O designer Augusto Lins Soares nunca esteve frente a frente com Chico Buarque. Ainda assim, atreveu-se a lançar uma biografia do cantor e compositor. Autorizada. Revela-te, Chico percorre os principais episódios da vida e da cultuada carreira do carioca de 74 anos por um ângulo peculiar – o das lentes das câmeras fotográficas.
Soares tem o que chama de “olho treinado” para identificar imagens que rivalizam ou superam o poder das palavras para contar histórias. Com uma longa carreira como editor de arte, ele decidiu ampliar sua atuação, “propondo projetos para o mercado de livros com foco na fotografia”. A ideia é que o texto fosse o complemento das fotos, e não o contrário, como é usual no universo das revistas no qual trabalhava como diretor de arte.
Chico Buarque foi o primeiro nome que lhe ocorreu, porque, “além de ser um grande artista, ele é bastante fotogênico”, diz o organizador, que levou em conta ainda o fato de a larga carreira de Chico ter sido seguida de perto pelas lentes de fotógrafos profissionais e amadores ao longo das décadas, o que garantia a Lins Soares um vasto material de pesquisa.
Para selecionar as 210 fotos que compõem o que ele chama de uma “Chicografia Buarquiana”, lançada neste mês, o autor do projeto estima ter pesquisado em torno de 20 mil imagens. Os acervos consultados foram sobretudo os de jornais, agências de notícias, coleções como as dos institutos Moreira Salles e Antônio Carlos Jobim, da Funarte e do Museu da Imagem e do Som.
Em sua busca nesses arquivos, Lins Soares mirou principalmente nas “sobras”, já que não lhe interessava editar um volume com registros amplamente conhecidos. Foi esse critério que o levou a pinçar do ensaio de David Drew Zingg feito para a reportagem Os novos donos do samba, da revista Realidade, em 1966, a fotografia preterida pelo editor da capa. O mesmo se deu com as imagens de Chico que Lins Soares escolheu para a primeira e a última páginas de sua fotobiobrafia – ambas fazem parte de uma sessão produzida pela edição brasileira da Rolling Stone, quando decidiu dedicar sua capa ao carioca, em 2008 – as fotos são de Daryan Dornelles, que autorizou Lins Soares a convertê-las para o preto e branco e mudar seu enquadramento.

------------------------------

> [Objetivo do exercício]:
Por favor, reescreva como lista o parágrafo do texto sobre a biografia de Chico Buarque que começa com “Para selecionar as 210 fotos” e mantenha seus fatos principais.

> [Dados coletados]:
------------------------------

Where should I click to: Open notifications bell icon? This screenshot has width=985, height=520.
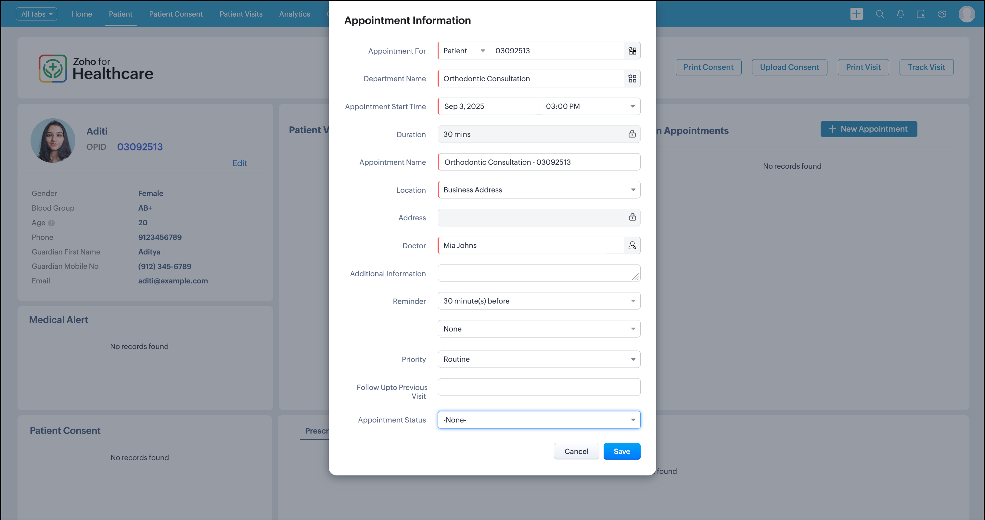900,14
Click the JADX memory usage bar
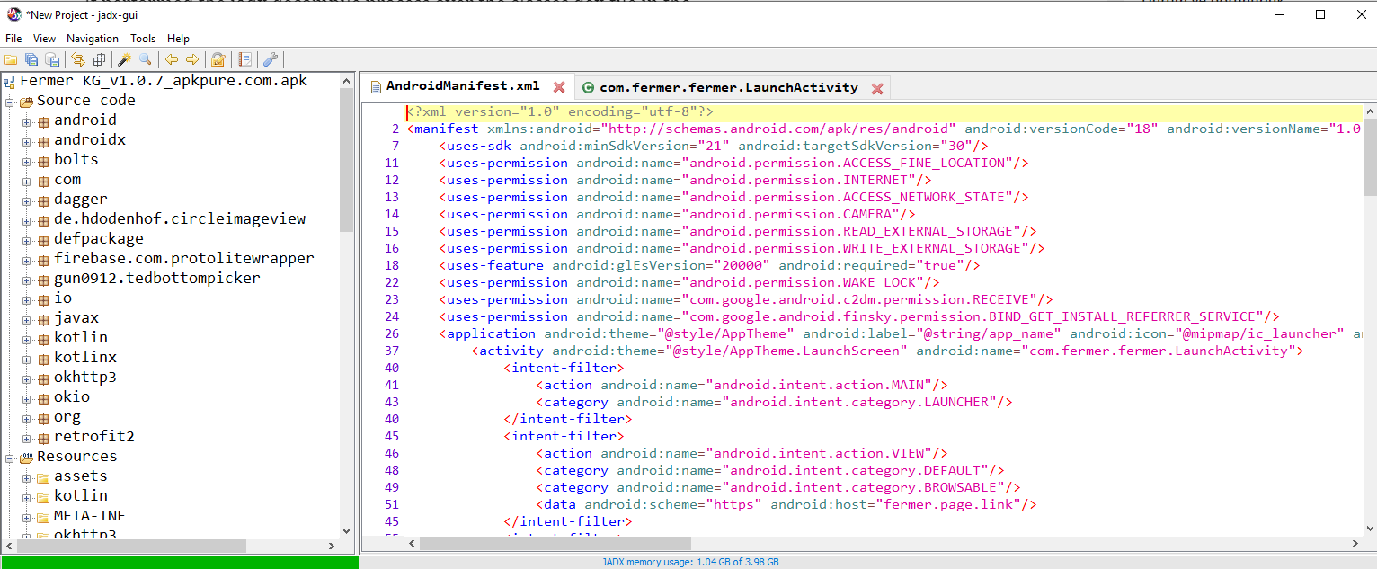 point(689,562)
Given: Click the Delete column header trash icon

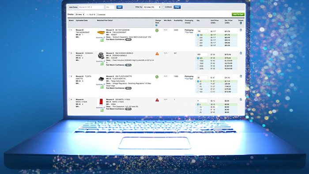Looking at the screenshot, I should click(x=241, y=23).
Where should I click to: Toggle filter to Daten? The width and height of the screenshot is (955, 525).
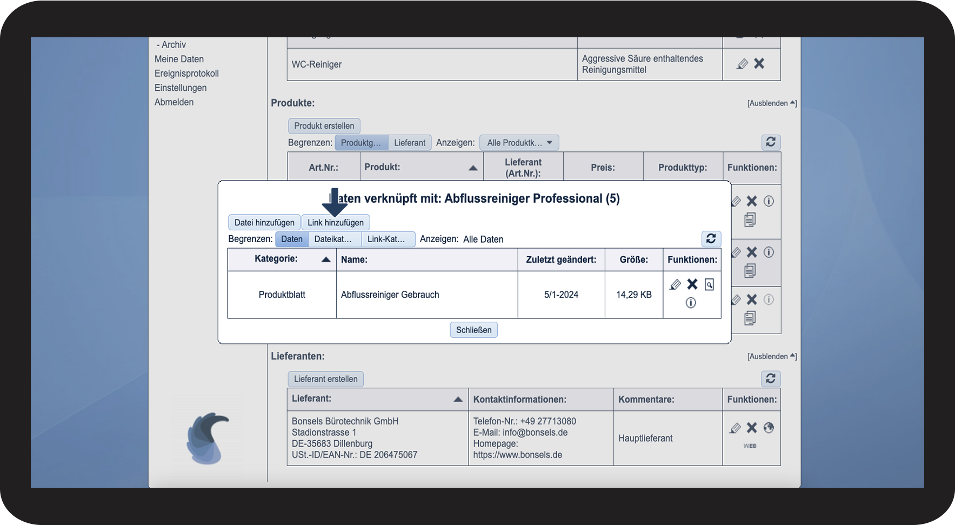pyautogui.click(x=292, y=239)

------------------------------

> [Resposta do exercício]:
- O livro foi lançado neste mês. O autor o chama de “Chicografia Buarquiana”, e ele reúne 210 fotos.
- Para escolhê-las, o autor do projeto estima ter pesquisado cerca de 20 mil imagens.
- Foram consultados sobretudo acervos de jornais e de agências de notícias.
- Também foram consultadas coleções como as dos institutos Moreira Salles e Antônio Carlos Jobim, da Funarte e do Museu da Imagem e do Som.